>> Start RECORDS FOR THE EXERCISE

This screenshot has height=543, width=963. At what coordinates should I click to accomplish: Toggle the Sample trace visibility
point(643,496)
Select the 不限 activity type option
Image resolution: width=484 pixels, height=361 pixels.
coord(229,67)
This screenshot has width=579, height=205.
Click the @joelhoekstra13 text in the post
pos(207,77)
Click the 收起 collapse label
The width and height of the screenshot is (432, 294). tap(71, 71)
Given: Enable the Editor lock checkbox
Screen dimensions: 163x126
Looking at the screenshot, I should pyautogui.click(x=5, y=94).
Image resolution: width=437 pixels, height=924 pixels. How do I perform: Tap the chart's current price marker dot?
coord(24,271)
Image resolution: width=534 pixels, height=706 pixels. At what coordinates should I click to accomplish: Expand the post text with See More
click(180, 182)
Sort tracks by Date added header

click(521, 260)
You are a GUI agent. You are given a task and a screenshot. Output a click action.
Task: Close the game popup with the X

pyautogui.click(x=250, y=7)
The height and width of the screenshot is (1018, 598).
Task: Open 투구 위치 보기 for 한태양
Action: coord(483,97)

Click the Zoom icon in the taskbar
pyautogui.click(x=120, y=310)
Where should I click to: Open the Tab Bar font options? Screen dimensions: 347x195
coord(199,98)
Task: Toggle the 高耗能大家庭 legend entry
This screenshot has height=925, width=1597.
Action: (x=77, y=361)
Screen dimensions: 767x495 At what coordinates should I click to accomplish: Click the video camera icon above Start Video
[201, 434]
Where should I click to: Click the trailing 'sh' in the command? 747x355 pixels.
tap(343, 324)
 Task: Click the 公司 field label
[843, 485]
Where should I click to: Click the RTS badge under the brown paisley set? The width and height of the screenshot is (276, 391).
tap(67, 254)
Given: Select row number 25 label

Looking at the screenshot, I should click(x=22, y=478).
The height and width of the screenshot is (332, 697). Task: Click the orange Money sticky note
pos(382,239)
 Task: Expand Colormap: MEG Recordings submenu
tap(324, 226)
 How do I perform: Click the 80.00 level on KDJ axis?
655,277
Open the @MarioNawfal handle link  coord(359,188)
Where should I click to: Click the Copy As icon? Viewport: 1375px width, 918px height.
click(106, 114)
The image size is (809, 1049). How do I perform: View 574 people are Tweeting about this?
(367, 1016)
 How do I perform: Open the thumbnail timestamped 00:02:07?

>> End RECORDS FOR THE EXERCISE

REQUEST: Starting with the line containing "Select the 不限 activity type option" and going on through the line containing "pos(207,77)", write out every line of the material, with each coordinate in the answers offset by -94. Reproduce only those lines.

ANSWER TO THE PROBLEM:
Select the 不限 activity type option
Image resolution: width=484 pixels, height=361 pixels.
coord(135,-27)
This screenshot has width=579, height=205.
Click the @joelhoekstra13 text in the post
pos(113,-17)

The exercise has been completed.